Pediatric Emergency Care | 2016
Justin Jeffers; Walter Eppich; Jennifer Trainor; Bonnie Mobley; Mark Adler
Objectives The aim of the study was to evaluate an educational intervention targeting the acquisition and retention of critical core skills of defibrillation in first-year pediatric residents using simulation-based training and deliberate practice. Methods From January 2011 to April 2012, a total of 23 first-year pediatric residents participated in a pretest-posttest study. An initial survey evaluated previous experience, training, and comfort. The scoring tool was designed and validated using a standard setting procedure and 60% was determined to be the minimum passing score. The 1-hour educational intervention included a brief video describing the defibrillator, 10 to 15 minutes of hands-on time with the defibrillator, and 30 minutes of simulation-based scenarios using deliberate practice with real-time feedback.
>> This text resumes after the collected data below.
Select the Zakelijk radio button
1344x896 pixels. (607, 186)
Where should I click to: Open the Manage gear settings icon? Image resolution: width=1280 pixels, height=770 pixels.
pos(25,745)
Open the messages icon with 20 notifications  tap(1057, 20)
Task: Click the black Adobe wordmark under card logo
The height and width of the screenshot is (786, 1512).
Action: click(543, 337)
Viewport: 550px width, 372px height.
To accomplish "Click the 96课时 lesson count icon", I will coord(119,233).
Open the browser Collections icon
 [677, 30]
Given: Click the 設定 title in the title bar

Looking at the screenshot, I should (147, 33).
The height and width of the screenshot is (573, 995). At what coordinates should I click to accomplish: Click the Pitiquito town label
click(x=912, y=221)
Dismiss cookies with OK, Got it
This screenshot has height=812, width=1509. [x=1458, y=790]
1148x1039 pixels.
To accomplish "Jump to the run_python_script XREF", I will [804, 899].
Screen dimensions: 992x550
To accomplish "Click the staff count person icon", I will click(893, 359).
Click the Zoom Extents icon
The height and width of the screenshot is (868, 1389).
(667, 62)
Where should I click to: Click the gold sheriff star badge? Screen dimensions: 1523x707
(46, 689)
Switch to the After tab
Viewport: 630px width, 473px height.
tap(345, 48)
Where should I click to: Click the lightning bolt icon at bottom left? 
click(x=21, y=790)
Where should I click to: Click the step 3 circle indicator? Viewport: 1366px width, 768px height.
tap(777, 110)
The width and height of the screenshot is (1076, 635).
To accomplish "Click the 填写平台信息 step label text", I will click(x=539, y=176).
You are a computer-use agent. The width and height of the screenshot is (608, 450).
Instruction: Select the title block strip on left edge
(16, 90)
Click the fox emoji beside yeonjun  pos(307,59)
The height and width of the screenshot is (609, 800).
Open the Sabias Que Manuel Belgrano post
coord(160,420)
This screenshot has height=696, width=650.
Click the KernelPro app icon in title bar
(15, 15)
Results The number of subjects who achieved competency in defibrillation skills increased from 8 to 16 of 23 (35% vs 70%, P < 0.05), pretest versus posttest, with the posttest occurring 4 months after the intervention. There was a significant improvement in checklist score (53% vs 68%, P < 0.05) and time to defibrillation (282-189 s, P < 0.05). For those who initiated chest compressions, there was a nonsignificant improvement in time to compressions (50 vs 33 s, P = 0.08). Previous Pediatric Advanced Life Support training was not associated with performance on pretest or posttest. Conclusions This brief educational intervention was shown to be effective 4 months after instruction in achieving and retaining competency of defibrillation skills by first-year pediatric residents. In the process, we uncovered educational gaps in cardiopulmonary resuscitation and other resuscitation skills that need to be addressed in future educational interventions and training.